As far as my fingertips take me
Tania El Khoury with Basel Zaraa
2016
Video registration of performance at the Home/Hope exhibition, Larnaka biennale, Cyprus, 2023
2016
Video registration of performance at the Home/Hope exhibition, Larnaka biennale, Cyprus, 2023
A one-on-one encounter through a gallery wall between an audience member and the performer, without seeing each other. The refugee marks the audience member by drawing on their arm. The audience member listens to the song of those who have recently challenged border discrimination. The stories can be kept or washed away. Through touch and sound, this intimate encounter explores the possibility of empathy: whether we can literally ‘feel’ a refugee to understand the impact of border discrimination on people’s lives.
Our fingertips enable us to feel touch and sensations, but can also be used by authorities to track us. In today’s Europe, a refugee’s journey can only go as far as their fingertips take them. The Dublin Regulation mandated a fingerprinting database across Europe for all refugees and migrants. The regulation often means that a refugee is sent back to where their fingertips were first recorded, without any regard for their needs, desires, or plans.
Tania El Khoury is a Lebanese live artist whose work focuses on audience interactivity and the ethical and political potential of such encounters. She creates installations and performances in which the audience is an active collaborator. For ‘As far as my fingertips take me’, El Khoury commissioned musician and street artist Basel Zaraa, born a Palestinian refugee in Syria, to record a rap song inspired by the journey his sisters made from Damascus to Sweden, and carry out the performance.

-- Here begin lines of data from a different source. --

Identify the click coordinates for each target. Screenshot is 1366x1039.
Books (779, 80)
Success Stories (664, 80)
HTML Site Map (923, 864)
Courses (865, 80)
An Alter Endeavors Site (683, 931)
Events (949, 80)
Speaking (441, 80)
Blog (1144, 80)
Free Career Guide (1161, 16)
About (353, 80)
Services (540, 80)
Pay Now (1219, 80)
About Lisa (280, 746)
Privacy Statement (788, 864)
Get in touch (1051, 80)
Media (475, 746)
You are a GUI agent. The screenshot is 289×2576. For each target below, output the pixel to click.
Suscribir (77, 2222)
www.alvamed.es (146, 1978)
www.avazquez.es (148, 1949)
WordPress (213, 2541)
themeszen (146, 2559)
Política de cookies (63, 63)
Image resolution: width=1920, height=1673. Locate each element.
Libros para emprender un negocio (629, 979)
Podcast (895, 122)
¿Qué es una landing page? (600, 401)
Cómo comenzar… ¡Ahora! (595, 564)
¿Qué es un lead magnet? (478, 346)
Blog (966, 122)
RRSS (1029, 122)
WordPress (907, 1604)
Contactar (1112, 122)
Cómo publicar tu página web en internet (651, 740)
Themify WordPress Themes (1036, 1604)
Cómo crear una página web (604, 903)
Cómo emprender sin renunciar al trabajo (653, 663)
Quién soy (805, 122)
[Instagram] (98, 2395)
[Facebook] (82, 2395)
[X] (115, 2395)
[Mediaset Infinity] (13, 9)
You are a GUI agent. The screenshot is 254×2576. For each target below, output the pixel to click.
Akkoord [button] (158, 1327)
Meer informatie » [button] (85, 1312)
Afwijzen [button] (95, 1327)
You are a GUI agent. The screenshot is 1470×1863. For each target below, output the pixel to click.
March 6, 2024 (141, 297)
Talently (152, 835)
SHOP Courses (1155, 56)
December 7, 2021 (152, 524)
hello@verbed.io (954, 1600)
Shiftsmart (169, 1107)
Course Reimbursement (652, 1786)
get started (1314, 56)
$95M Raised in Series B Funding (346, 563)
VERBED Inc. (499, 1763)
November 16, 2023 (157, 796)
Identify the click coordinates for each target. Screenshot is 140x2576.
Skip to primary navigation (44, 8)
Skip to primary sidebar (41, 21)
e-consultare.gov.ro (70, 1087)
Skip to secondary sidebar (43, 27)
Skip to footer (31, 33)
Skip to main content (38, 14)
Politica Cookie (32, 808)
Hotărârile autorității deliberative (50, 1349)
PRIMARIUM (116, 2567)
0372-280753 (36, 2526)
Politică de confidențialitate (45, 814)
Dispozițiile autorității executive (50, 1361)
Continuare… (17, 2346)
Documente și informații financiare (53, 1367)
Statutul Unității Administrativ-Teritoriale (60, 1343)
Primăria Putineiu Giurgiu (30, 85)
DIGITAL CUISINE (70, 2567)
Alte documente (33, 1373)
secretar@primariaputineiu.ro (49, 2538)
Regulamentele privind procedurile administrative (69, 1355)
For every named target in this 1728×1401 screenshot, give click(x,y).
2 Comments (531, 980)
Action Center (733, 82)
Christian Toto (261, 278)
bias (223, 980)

Tania’s work has been translated into multiple languages and shown in 32 countries across 6 continents in spaces ranging from national museums to small boats in the Mediterranean Sea. She is the recipient of the Herb Alpert Award in the Arts, the Soros Art Fellowship, the Bessie Outstanding Production Award, the International Live Art Prize, the Total Theatre Innovation Award, and the Arches Brick Award.
Tania is a Distinguished Artist in Residence of Theater & Performance and the Director of the Center for Human Rights & the Arts at Bard College in New York. She holds a PhD from Royal Holloway, University of London. She is associated with Forest Fringe collective of artists in the UK and is a co-founder of the urban research and live art collective, Dictaphone Group in Lebanon.